In the year that I taught language arts before moving into the social studies department one of the challenges that my students faced in writing short stories was coming up with ideas to get started. I held a lot of brainstorming sessions with those students. Today, there are lots of apps that can help students generate creative story ideas. Here are five worth taking a look at.
Things to Think About is a free iPad app that offers 100 writing prompts created by students for students. The prompts were created by 2nd through 5th grade students in Jackson County, Michigan. The app itself was built by two high school students in the same county. Things to Think About has writing prompts spread across twelve categories. Each prompt has a picture drawn by a student. A short audio recording of a student reading each prompt can be heard too.

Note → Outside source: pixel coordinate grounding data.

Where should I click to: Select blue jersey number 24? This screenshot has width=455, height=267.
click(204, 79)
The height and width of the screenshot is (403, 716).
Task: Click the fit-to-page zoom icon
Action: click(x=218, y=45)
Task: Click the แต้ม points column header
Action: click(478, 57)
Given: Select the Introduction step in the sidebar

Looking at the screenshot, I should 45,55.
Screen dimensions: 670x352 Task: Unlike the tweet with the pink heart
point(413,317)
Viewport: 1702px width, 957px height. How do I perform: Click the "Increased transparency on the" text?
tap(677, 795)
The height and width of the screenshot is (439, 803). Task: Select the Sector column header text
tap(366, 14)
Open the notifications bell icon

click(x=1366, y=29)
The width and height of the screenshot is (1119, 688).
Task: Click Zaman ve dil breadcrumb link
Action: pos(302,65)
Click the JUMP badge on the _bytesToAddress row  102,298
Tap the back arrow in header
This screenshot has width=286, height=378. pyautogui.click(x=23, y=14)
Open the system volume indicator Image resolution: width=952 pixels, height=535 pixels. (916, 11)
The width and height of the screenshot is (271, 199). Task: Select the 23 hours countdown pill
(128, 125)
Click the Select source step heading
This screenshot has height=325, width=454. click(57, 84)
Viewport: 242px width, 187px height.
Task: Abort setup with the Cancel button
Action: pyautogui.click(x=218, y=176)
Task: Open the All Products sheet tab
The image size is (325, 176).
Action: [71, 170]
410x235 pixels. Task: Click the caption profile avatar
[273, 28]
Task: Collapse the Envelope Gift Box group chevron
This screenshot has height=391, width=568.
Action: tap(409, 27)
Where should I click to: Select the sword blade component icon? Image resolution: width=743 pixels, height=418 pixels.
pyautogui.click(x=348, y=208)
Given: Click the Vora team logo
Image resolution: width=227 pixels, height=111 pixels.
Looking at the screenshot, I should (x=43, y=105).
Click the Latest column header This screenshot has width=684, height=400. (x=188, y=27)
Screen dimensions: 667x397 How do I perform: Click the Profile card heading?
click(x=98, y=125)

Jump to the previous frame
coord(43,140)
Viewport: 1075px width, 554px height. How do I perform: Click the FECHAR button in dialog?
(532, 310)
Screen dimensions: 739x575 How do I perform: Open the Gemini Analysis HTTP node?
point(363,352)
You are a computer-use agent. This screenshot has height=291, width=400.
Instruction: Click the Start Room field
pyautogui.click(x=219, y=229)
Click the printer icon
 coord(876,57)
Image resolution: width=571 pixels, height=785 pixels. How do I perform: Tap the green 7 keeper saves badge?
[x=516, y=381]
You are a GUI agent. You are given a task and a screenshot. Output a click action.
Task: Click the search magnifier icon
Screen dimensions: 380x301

Write About This is an iPad app (free and paid versions available) containing visual, text, voice writing prompts for students. Students can respond to the writing prompts they see by writing directly in the app or anywhere else that you want them to write. Write About This allows students and teachers to create their own writing prompts too. To create a writing prompt you choose picture from your camera roll, type a prompt, then record your voice to go along with the prompt. Prompts and responses to prompts can be shared via email. Sharing via email is disabled by default. Sharing can be activated in the app’s settings. The free version of Write About This contains 50 prompts. The paid version of Write About This (currently priced at $3.99) has nearly 500 prompts.
Shake-a-Phrase is a fun iPad app (currently priced at $1.99) for elementary school and middle school students to use to start stories and practice recognizing parts of speech. Shake-a-Phrase has three basic modes; shake it, story starter, and quiz mode. Each mode has five themes; animals, monsters, fairytales, sports, and random. In “shake it” mode students shake their iPads to have complete, but random sentences appear on their screens. The “story starter” mode presents students with a new random story prompt each time they shake their iPads. In both of these modes students can favorite sentences and prompts to refer to later. Shake-a-Phrase’s quiz mode presents students with random sentences in which they have to identify nouns, adjectives, verbs, conjunctions, and prepositions.
Brainstormer is an iPad app (current price $1.99) that started out as a website in 2009. The web version has been replaced the the iPad app that quickly generates story starters for you. The basic Brainstormer app has three wheels of words and themes that you can spin. You can spin each wheel separately until you have a combination of words that you think you can use. When you have selected a story starter you can share it with others through email, Twitter, or Facebook. That’s all there is to the basic Brainstormer app. You can add more words and themes to the app through in-app purchases of “character creator” and “world builder.”
Sentence Builder from Abitalk is a series of iPad apps designed to help elementary school students learn to construct sentences. The app asks students to build sentences about the pictures that they see in the app. Each picture is accompanied by a set of words that students drag and drop into place to write the sentence that they hear read by the narrator. For example, in one picture children will see two people running and they will have to write the sentence that they hear the narrator read. Sentence Builder will tell students if they have written the sentence correctly or not. Sentence Builder allows parents and teachers to create their own lessons. To create a lesson start by selecting a picture from your iPad’s camera roll then write out the sentence that you want students to create. You can use your own voice to narrate the sentence or use the app’s native voice for narration. Sentence Builder Free is a free app for Kindergarten through grade 2. The full version of Sentence Builder costs $2.99. The full version offers more pre-made sentences, more complex sentences, and more word choices.